ArrayList stores its elements in a plain Java array. When you add an element, it goes into the next slot of that array. When the array runs out of capacity, ArrayList allocates a new array roughly 1.5× the size, copies all existing elements, and discards the old array. This resize is an O(n) operation, but because it happens exponentially less often as the list grows, the amortised cost of each add() call at the end of the list is O(1).
The key performance advantage of an array is cache locality. Array elements are stored in contiguous memory. When the CPU loads one element, the memory controller fetches a whole cache line (typically 64 bytes) of adjacent elements along with it. Iterating an ArrayList is therefore very fast because most elements are already in the L1/L2 cache by the time they are needed. Random access by index is O(1) — a simple offset calculation from the array's base address.
You can pre-size an ArrayList with new ArrayList<>(initialCapacity) when you know roughly how many elements to expect, which avoids mid-growth resizes and improves throughput.
import java.util.ArrayList;
ArrayList<String> list = new ArrayList<>(100); // pre-allocate for 100 elements
list.add("Alice"); // O(1) amortised — appends to end
list.add("Bob");
list.add(0, "Zara"); // O(n) — shifts Alice, Bob one position right
System.out.println(list.get(1)); // O(1) — direct array access → "Alice"
System.out.println(list.size()); // 3
list.remove(0); // O(n) — shifts remaining elements left
System.out.println(list); // [Alice, Bob]

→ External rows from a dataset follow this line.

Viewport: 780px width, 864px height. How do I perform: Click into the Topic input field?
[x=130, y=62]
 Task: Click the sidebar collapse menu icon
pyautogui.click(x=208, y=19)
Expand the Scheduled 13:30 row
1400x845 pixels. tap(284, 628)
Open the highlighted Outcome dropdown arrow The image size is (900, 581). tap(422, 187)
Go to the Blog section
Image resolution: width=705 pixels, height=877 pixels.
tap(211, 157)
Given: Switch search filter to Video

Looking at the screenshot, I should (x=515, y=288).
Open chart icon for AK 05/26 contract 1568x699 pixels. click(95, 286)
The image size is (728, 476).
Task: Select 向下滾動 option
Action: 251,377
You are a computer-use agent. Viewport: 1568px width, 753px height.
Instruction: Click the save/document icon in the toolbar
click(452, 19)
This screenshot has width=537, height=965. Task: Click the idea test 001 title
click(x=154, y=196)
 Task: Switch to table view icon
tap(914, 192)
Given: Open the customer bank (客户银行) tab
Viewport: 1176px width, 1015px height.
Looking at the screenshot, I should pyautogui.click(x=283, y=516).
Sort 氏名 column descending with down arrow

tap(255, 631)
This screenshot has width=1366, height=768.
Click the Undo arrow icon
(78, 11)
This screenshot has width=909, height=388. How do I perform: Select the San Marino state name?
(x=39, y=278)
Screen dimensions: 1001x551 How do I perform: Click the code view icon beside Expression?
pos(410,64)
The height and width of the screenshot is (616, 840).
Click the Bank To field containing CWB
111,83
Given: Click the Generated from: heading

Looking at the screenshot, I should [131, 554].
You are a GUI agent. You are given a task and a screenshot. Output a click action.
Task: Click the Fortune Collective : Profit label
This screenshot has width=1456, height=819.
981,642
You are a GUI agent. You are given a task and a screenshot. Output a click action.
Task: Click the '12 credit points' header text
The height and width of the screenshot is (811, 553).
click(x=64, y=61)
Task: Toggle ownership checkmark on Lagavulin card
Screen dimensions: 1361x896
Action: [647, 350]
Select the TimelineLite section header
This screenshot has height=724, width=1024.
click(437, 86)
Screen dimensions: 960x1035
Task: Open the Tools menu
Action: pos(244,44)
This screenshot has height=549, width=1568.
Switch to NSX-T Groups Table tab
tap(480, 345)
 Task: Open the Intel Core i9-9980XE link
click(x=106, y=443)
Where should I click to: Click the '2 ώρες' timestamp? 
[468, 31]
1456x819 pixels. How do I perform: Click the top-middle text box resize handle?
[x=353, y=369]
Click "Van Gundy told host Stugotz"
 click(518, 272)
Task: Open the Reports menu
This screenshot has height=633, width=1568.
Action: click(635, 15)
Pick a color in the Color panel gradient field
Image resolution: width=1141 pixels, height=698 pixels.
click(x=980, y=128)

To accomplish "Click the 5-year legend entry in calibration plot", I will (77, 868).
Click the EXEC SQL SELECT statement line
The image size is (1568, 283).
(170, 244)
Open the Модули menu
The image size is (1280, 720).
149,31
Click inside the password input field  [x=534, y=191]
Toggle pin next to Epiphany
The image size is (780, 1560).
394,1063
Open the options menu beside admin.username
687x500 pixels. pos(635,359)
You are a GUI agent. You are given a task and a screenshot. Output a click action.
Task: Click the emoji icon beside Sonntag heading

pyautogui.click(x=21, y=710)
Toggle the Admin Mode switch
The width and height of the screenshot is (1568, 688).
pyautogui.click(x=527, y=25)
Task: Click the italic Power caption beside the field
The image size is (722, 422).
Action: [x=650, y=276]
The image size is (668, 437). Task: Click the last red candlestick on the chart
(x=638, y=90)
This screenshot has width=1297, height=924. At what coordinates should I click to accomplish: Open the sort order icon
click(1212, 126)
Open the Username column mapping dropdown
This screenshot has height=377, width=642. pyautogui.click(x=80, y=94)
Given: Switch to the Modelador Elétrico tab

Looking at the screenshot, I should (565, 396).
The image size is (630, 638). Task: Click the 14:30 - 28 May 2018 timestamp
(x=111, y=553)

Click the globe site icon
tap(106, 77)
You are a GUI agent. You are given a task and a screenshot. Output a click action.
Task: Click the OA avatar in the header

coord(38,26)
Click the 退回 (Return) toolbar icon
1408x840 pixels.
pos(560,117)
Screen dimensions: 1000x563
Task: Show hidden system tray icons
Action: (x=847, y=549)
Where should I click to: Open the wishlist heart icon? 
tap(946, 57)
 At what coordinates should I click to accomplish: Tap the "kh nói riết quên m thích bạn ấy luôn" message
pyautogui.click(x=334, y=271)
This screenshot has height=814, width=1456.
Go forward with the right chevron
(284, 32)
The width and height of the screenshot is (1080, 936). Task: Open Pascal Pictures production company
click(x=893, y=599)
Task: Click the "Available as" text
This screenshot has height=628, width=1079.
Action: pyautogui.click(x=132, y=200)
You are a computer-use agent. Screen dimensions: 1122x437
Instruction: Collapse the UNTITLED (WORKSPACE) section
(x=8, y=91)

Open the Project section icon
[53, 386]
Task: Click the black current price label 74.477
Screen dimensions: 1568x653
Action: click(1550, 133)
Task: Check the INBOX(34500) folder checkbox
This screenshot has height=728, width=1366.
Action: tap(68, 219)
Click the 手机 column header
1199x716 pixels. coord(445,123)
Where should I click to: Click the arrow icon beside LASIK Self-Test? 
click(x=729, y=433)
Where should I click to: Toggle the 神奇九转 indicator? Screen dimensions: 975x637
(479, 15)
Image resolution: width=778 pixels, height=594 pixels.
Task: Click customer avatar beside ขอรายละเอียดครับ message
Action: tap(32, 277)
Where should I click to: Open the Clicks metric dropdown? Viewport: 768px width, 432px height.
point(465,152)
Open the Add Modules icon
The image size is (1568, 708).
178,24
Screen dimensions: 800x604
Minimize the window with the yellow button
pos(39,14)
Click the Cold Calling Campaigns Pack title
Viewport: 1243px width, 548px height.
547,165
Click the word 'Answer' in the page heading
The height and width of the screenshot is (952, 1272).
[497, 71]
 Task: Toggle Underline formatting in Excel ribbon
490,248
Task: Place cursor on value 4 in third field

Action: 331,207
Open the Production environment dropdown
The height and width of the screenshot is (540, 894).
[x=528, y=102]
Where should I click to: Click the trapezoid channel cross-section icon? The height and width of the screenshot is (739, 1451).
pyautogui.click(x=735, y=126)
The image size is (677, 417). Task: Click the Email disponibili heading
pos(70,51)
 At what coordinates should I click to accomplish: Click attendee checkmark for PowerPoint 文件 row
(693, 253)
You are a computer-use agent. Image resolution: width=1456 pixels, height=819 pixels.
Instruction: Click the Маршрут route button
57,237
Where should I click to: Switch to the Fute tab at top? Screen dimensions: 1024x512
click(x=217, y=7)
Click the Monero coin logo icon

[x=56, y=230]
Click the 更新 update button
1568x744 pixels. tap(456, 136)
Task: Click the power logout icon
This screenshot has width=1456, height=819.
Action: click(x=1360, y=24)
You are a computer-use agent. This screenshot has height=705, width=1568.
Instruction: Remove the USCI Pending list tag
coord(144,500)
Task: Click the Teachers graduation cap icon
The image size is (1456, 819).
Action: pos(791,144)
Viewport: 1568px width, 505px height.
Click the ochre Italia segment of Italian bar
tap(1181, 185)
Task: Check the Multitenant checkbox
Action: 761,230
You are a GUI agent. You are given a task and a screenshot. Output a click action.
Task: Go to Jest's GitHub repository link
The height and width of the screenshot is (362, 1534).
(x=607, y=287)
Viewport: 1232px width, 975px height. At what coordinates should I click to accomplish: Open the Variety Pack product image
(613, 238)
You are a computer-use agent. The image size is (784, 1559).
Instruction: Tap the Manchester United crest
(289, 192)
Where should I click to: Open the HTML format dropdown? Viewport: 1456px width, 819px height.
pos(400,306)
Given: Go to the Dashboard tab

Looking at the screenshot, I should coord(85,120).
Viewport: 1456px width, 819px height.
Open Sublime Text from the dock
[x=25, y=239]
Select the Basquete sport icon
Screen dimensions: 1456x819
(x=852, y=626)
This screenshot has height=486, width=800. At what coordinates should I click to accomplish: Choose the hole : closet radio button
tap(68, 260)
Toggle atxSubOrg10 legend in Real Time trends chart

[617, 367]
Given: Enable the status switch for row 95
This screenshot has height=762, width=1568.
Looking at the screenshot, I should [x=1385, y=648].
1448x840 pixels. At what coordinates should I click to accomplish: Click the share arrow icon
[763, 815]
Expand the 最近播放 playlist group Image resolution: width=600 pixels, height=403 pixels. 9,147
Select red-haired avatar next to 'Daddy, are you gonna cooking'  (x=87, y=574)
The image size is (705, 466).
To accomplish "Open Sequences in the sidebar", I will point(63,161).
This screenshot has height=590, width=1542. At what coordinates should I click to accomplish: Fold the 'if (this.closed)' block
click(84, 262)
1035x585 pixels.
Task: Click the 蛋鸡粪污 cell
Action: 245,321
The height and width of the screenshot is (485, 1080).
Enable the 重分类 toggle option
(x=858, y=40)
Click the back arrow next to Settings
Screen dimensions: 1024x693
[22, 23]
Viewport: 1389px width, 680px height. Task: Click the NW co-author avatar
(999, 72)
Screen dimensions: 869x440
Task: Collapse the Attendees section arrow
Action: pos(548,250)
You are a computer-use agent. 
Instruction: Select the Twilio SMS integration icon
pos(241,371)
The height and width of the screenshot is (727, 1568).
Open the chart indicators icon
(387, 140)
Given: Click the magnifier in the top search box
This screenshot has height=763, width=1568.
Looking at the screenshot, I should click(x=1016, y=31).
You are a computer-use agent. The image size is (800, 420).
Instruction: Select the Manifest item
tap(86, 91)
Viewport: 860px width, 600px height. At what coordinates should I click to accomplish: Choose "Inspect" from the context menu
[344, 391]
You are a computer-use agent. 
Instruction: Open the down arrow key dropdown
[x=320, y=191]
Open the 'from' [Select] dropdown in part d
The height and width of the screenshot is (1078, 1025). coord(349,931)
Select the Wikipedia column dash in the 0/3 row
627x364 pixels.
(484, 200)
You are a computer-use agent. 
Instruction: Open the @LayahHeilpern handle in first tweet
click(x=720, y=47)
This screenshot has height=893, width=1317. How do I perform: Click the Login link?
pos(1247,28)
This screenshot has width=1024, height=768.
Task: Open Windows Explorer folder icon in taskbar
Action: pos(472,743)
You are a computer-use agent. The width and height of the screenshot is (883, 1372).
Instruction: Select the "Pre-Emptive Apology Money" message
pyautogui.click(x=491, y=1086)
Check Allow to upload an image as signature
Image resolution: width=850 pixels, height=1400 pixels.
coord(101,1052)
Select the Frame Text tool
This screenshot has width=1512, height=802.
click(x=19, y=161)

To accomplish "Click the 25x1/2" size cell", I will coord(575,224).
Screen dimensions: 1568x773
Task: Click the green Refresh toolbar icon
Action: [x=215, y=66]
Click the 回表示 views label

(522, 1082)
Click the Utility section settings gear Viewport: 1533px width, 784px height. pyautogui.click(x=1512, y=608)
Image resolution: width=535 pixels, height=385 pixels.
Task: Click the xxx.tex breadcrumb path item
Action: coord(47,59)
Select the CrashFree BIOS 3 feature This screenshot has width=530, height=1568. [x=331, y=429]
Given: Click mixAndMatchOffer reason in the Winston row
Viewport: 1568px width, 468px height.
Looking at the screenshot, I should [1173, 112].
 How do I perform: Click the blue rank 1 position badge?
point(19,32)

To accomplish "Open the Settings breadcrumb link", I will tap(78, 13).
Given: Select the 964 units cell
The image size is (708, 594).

LinkedList stores each element in a separate node object. Each node holds the element value, a reference to the next node, and a reference to the previous node — making it a doubly-linked list. The LinkedList itself holds references only to the first (head) and last (tail) nodes.
Adding to the front or back of a LinkedList is a true O(1) operation — no shifting, no resizing, just link a new node. Removing from the front or back is also O(1) given the head/tail pointers. This is why LinkedList also implements Deque and is sometimes used as a queue or stack.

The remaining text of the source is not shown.